The data in the spotlight come from the National Survey of Children’s Health, a telephone survey primarily funded by the Maternal and Child Health Bureau.

During one period in 2003 and another in 2007, researchers called nearly 200,000 U.S. households with at least one child and asked a variety of questions about the family’s demographics and the child’s physical and mental health.

The 2007 data, released earlier this month, found that about one percent of parent respondents answered ‘yes’ when asked if a health professional has ever told them their child has autism. That was up from 0.5 percent in the 2003 survey.

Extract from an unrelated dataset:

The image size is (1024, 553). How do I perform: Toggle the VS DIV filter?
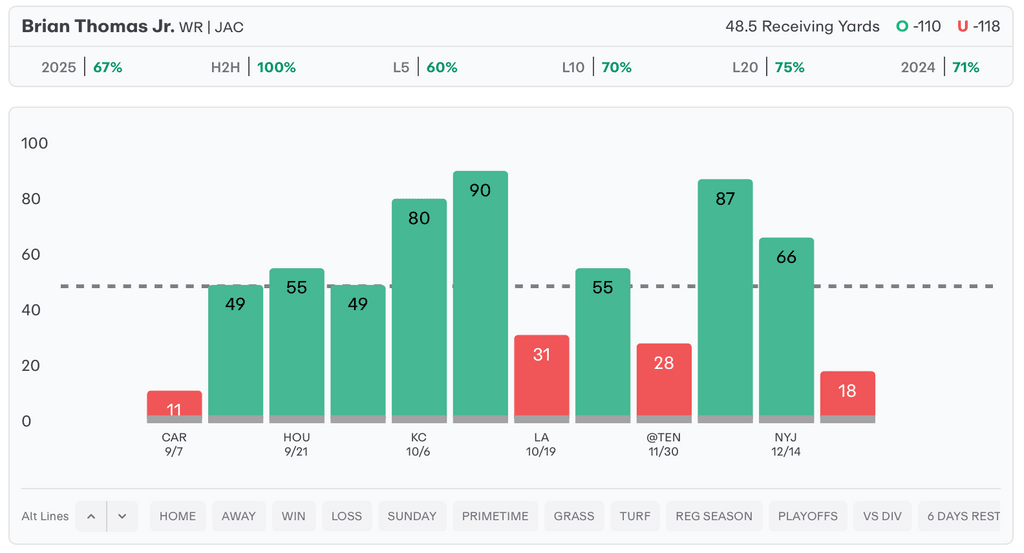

The numbers seem striking, but I’m leery of the survey’s methodology. First, the question about autism changed slightly — from asking in 2003 whether the child had been labeled with “autism” to asking in 2007 if the child had “autism, Asperger’s Disorder, pervasive developmental disorder, or other autism spectrum disorder.” Casting a wider net of conditions is likely to up the ‘yes’ response rate.

More troubling is that the survey didn’t ask whether the child had received an official autism diagnosis. If a child has a developmental delay, a “medical professional” — which the parent might interpret to mean doctor, nurse, therapist or social worker — could suggest autism without giving the child a rigorous diagnostic test.

Finally, even if the results are sound, the idea of one percent general autism prevalence is not new. Since 1999, in fact, rigorous epidemiological studies from Sweden, England and Canada have estimated the prevalence to be one percent or more. So the new survey needn’t spur worries over a dramatic rise.